Right now, I want to highlight our two courses in Geographic Information Systems (GIS), where students learn to gather, process, analyze, and present geographic data. The amount of data in society is increasing exponentially, and the same is true for geographic data. Almost everything happens or exists somewhere, and then we must have our own tools to understand these spatial processes, connections, and mobility, that is, where it happens and why. In Human Geography, we teach the courses "SGO1910 – Introduction to Geographical Information Systems (GIS)" at the bachelor's level and a brand new course: "HGO4941 – Advanced Spatial Data Analysis" at the master's level. Method teaching can become very recipe-based. Therefore, we try new teaching methods that we have borrowed from programming education, where students must reflect more about what they do and evaluate the results to a greater extent, which hopefully provides a greater learning outcome.
Last fall, our bachelor's course in GIS was for the first time a compulsory course in the first semester, and it was an exciting and somewhat steep introduction for new students. The nearly 90 students took the challenge in stride and produced some exciting group assignments where they used GIS as a tool to understand the world. Examples include coverage of public transportation in European metropolises, access to mental health treatment, fallout shelters, where young families are moving in Oslo, and where new schools should be established in Oslo. Otherwise, we are concerned with how AI is used within GIS, especially in terms of classifying satellite images, prediction, and digitalization of maps.
Who do you collaborate with?
I collaborate with other lecturers in the courses, such as Michael James Frith and Iselin Hewitt, in addition to the teaching management. The GIS courses are very work-relevant, and we see that many students from Human Geography end up with jobs where this knowledge is applicable.
Therefore, we also collaborate with Geodata AS, which assists with inputs on new tools and opportunities, and we have invited them to hold a company presentation for the students to show what career opportunities exist within GIS.
SGO1910 is part of the 40-group "Data Science for Social Scientists (40-DATAVIT)" which is a collaboration between Sociology, Human Geography, and Political Science, and it involves collaboration and discussions across departments and disciplines.
Which, do you think, are the three most important factors for achieving good teaching in the field?
That we, as lecturers, can show why what the students are learning is important.
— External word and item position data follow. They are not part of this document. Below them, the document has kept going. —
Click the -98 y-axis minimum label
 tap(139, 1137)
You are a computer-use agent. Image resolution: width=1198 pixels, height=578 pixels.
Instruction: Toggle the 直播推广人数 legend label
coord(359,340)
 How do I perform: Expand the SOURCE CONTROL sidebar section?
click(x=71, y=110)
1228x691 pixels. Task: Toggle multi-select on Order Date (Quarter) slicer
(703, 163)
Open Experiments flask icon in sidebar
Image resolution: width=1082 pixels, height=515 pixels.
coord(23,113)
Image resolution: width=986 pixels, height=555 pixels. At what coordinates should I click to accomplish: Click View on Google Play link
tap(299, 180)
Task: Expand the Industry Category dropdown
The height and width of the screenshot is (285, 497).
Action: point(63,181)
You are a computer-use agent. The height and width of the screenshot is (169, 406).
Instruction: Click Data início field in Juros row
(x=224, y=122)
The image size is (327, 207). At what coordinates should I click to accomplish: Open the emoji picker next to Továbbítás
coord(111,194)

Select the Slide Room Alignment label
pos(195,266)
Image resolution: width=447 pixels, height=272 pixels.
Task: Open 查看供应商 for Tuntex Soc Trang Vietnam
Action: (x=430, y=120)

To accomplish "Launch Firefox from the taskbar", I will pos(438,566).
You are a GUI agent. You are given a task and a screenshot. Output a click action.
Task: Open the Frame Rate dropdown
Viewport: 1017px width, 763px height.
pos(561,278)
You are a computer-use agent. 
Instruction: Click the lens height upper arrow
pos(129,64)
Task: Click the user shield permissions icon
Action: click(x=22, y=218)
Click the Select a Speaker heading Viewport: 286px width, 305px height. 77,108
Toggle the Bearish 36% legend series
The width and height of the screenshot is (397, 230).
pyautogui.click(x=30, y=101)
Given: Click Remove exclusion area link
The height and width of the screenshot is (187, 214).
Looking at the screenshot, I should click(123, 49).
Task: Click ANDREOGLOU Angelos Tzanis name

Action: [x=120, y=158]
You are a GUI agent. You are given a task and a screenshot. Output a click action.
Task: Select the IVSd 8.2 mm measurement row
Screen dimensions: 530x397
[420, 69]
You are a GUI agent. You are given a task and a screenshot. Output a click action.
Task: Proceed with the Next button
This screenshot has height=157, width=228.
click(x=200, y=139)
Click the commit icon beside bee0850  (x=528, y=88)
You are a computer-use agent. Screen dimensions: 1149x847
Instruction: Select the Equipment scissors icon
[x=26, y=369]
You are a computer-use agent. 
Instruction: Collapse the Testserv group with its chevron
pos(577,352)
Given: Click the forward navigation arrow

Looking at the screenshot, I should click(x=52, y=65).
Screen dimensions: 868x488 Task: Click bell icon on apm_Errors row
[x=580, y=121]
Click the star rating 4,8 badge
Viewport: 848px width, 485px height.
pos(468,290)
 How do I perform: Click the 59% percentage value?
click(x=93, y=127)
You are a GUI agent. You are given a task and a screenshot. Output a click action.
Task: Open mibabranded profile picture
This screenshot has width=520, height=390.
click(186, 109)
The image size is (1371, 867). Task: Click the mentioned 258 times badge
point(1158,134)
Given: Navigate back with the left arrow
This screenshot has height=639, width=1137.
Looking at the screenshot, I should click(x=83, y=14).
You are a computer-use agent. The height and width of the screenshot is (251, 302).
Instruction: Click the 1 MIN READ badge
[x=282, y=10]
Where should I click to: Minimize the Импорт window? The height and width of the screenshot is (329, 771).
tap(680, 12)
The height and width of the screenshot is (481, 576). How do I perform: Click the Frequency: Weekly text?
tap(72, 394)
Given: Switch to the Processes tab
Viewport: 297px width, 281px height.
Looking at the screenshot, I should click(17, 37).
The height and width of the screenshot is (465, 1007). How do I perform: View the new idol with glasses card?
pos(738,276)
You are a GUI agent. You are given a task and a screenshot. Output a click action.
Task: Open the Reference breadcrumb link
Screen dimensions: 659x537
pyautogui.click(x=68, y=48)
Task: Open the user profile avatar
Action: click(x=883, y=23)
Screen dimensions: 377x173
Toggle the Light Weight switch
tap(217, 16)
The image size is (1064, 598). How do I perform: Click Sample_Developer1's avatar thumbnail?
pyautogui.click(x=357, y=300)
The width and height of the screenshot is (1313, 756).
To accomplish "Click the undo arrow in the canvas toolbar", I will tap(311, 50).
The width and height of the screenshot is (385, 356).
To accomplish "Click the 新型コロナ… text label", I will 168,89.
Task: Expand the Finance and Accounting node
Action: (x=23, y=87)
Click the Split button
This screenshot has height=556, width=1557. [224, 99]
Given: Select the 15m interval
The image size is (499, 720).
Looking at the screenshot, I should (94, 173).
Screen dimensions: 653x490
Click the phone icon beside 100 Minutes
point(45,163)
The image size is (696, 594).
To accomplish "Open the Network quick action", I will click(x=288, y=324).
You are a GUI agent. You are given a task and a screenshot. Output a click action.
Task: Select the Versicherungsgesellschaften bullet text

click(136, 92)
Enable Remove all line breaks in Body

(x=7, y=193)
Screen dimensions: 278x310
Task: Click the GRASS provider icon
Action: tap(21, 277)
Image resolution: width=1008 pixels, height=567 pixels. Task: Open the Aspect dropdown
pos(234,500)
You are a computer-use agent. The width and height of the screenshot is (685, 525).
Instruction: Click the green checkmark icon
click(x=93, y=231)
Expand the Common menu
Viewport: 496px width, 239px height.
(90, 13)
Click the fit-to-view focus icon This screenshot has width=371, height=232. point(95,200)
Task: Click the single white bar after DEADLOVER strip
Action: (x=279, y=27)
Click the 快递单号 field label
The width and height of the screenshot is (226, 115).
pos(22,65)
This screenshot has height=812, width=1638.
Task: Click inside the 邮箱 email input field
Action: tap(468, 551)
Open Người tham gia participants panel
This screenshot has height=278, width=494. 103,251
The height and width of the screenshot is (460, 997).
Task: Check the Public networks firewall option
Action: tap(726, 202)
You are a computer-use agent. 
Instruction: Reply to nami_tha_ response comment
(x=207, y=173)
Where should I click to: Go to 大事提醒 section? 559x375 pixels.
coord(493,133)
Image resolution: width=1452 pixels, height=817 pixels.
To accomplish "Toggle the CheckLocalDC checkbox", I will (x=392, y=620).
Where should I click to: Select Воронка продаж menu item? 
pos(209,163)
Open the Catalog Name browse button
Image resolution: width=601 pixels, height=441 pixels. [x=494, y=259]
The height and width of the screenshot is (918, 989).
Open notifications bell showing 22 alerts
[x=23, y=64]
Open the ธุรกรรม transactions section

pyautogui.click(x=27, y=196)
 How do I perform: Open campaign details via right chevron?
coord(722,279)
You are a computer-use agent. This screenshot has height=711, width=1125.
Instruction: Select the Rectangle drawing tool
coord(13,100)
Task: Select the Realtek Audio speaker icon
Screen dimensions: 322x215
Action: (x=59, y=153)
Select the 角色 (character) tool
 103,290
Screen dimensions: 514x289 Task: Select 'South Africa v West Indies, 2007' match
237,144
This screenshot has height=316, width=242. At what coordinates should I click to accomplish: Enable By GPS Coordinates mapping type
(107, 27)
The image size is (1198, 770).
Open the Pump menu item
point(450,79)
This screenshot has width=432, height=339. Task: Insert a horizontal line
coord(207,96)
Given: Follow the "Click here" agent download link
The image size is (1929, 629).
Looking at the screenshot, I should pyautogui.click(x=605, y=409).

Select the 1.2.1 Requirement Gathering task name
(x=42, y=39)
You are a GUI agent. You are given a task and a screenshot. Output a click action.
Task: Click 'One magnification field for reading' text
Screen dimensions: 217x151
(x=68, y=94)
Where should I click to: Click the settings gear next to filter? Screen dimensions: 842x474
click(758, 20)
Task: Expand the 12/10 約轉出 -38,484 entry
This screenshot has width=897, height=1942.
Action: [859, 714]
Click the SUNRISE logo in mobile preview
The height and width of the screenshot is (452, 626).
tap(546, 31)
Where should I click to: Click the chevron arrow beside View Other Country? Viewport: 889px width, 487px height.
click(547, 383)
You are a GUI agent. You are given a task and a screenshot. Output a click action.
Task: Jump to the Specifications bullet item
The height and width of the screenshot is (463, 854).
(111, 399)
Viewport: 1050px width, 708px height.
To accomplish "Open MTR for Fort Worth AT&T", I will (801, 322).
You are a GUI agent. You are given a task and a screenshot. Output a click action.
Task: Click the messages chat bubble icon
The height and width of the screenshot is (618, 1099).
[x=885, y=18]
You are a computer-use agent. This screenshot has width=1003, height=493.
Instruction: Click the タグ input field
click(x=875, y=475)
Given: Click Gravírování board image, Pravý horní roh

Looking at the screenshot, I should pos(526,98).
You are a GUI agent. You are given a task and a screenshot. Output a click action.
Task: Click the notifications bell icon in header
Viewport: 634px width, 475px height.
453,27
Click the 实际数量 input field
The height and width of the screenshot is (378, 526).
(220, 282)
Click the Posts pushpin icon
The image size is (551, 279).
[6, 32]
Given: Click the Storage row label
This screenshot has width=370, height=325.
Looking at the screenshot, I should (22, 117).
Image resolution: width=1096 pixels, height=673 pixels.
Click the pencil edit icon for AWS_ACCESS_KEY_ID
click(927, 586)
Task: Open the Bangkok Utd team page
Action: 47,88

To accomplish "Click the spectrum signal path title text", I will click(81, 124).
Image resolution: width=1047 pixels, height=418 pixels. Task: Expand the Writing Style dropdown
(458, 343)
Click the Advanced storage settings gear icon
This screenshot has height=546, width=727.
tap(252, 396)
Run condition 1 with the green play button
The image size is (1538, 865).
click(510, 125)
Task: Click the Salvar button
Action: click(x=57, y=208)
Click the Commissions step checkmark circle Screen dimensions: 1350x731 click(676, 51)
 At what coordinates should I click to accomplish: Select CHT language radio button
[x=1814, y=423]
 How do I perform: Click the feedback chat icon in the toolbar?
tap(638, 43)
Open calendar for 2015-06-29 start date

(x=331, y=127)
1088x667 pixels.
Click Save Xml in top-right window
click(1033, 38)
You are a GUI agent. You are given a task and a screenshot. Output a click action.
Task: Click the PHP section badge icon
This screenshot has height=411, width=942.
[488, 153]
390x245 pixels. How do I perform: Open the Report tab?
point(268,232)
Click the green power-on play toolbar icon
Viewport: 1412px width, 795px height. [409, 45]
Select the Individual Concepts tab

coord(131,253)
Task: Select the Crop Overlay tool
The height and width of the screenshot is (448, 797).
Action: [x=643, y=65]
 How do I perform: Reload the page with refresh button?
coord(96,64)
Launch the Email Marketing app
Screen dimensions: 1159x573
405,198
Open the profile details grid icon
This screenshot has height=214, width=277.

What is the motivation and relevance? Method courses can often become technical and instrumental, and it’s important to connect method tools with examples from research and reality. To prevent students from merely following recipes, they must demonstrate that they have a deeper understanding of the tools and methods they use. Therefore, we design the courses so that students must reflect on what they do by answering questions along the way and reading the documentation. With many students in the computer labs at the same time, there can be some waiting time if they get stuck. Students who help each other and discuss along the way achieve a greater learning outcome, and we encourage student-to-student interaction and collaboration.
f you were to give one piece of advice to new teachers at the SV faculty, what would it be?
Find your own teaching style! What works for others may not be suitable or effective for you. And be curious about alternative teaching methods.